Input data:
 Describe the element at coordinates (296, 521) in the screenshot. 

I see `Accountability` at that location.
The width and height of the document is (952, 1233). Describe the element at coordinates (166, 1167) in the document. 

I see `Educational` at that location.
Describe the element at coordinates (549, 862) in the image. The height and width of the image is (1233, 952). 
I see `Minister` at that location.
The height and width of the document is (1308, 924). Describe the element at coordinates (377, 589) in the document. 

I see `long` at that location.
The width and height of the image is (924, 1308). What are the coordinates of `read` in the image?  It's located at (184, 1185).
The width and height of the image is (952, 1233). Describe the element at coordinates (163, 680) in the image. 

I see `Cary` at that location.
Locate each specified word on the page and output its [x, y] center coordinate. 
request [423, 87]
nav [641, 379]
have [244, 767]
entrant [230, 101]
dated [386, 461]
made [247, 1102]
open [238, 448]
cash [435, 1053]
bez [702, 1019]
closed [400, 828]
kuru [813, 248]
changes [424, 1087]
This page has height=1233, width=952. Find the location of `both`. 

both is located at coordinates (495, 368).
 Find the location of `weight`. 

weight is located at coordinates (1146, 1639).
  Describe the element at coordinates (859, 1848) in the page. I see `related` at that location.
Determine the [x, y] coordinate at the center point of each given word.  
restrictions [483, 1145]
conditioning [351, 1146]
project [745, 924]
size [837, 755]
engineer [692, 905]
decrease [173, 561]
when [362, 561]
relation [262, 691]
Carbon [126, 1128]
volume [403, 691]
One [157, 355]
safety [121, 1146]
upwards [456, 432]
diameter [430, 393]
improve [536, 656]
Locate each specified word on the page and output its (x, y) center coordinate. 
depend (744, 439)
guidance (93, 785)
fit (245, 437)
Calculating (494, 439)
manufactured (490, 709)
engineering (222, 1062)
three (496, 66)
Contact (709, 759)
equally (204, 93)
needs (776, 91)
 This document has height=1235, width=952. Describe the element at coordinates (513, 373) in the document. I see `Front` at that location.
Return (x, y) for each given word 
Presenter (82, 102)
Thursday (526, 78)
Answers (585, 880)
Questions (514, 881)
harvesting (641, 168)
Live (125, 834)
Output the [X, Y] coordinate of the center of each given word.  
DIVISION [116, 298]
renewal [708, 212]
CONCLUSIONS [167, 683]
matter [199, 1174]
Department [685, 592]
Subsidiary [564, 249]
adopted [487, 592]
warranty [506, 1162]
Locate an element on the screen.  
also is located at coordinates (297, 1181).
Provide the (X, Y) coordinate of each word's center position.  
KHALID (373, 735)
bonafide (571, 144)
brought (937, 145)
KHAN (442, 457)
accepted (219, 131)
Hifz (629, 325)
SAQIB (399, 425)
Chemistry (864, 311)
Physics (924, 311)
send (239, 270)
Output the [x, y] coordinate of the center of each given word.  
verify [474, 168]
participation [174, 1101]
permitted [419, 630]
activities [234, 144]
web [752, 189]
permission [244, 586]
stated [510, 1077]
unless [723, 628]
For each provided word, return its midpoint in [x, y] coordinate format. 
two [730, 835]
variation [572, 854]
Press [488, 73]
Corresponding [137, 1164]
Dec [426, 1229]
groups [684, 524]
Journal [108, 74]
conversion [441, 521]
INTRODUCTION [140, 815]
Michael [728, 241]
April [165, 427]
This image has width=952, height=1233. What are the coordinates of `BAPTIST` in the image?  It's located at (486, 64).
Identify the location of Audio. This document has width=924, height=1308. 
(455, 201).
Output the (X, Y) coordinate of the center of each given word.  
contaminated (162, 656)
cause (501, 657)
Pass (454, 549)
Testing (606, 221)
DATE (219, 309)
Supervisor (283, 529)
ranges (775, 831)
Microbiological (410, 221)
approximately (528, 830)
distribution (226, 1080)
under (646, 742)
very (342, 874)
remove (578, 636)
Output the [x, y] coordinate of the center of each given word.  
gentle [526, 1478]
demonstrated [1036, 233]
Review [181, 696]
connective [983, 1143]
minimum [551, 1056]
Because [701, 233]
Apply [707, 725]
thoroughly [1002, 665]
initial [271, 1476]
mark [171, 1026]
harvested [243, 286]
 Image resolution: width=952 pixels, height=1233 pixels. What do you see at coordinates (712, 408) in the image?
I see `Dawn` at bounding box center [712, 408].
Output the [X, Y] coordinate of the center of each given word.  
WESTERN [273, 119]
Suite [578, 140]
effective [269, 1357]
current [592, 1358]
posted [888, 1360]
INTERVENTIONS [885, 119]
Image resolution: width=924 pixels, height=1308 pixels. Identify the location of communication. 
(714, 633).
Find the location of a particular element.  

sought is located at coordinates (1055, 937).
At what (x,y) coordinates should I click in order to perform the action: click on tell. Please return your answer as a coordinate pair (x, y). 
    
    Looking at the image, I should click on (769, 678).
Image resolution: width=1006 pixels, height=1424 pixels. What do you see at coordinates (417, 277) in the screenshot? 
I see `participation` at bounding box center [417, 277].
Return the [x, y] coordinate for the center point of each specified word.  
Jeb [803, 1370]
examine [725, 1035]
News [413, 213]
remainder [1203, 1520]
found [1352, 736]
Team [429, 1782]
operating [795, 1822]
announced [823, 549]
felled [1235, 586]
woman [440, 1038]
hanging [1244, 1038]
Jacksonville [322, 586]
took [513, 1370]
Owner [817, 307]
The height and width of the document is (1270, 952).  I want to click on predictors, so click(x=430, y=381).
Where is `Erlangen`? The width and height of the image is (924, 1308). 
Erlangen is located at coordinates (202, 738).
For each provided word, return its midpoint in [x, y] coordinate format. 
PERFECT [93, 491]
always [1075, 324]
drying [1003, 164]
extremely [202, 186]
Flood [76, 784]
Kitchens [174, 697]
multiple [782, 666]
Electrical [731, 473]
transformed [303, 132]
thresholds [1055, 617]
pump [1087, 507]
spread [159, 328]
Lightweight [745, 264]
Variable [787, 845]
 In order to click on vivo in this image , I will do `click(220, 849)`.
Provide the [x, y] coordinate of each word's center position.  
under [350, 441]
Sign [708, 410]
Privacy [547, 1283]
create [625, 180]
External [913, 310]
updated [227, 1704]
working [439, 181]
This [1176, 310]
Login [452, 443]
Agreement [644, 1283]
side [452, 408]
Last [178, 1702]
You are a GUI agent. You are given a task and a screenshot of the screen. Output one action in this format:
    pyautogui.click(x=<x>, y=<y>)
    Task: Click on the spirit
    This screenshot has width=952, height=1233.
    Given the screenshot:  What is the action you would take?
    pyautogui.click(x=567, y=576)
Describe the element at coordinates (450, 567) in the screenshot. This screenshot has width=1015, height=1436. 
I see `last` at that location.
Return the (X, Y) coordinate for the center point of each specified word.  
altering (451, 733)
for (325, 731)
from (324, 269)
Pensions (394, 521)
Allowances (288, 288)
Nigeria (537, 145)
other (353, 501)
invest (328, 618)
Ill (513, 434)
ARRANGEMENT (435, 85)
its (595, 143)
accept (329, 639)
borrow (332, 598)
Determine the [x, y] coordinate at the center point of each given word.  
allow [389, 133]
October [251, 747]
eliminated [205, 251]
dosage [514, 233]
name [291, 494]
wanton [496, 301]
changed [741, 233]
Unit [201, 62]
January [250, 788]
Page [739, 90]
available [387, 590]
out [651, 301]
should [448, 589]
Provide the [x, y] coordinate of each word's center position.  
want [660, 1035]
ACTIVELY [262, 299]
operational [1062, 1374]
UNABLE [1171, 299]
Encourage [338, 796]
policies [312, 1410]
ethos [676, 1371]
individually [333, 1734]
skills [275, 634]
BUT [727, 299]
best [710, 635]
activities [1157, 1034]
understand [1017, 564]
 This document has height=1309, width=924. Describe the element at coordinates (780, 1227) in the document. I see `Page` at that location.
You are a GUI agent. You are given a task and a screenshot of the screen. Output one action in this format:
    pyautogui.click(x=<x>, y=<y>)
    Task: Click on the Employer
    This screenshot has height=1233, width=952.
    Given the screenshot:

Task to complete:
Turn the part of the rows that opens with the line containing "renewal [708, 212]" and closes with the line containing "Michael [728, 241]", both lines included, into a Markdown table. Use the columns Line No. and Text, number each line, and skip any blank lines.

Exercise result:
| Line No. | Text |
|---|---|
| 1 | renewal [708, 212] |
| 2 | CONCLUSIONS [167, 683] |
| 3 | matter [199, 1174] |
| 4 | Department [685, 592] |
| 5 | Subsidiary [564, 249] |
| 6 | adopted [487, 592] |
| 7 | warranty [506, 1162] |
| 8 | Locate an element on the screen.   |
| 9 | also is located at coordinates (297, 1181). |
| 10 | Provide the (X, Y) coordinate of each word's center position.   |
| 11 | KHALID (373, 735) |
| 12 | bonafide (571, 144) |
| 13 | brought (937, 145) |
| 14 | KHAN (442, 457) |
| 15 | accepted (219, 131) |
| 16 | Hifz (629, 325) |
| 17 | SAQIB (399, 425) |
| 18 | Chemistry (864, 311) |
| 19 | Physics (924, 311) |
| 20 | send (239, 270) |
| 21 | Output the [x, y] coordinate of the center of each given word.   |
| 22 | verify [474, 168] |
| 23 | participation [174, 1101] |
| 24 | permitted [419, 630] |
| 25 | activities [234, 144] |
| 26 | web [752, 189] |
| 27 | permission [244, 586] |
| 28 | stated [510, 1077] |
| 29 | unless [723, 628] |
| 30 | For each provided word, return its midpoint in [x, y] coordinate format.  |
| 31 | two [730, 835] |
| 32 | variation [572, 854] |
| 33 | Press [488, 73] |
| 34 | Corresponding [137, 1164] |
| 35 | Dec [426, 1229] |
| 36 | groups [684, 524] |
| 37 | Journal [108, 74] |
| 38 | conversion [441, 521] |
| 39 | INTRODUCTION [140, 815] |
| 40 | Michael [728, 241] |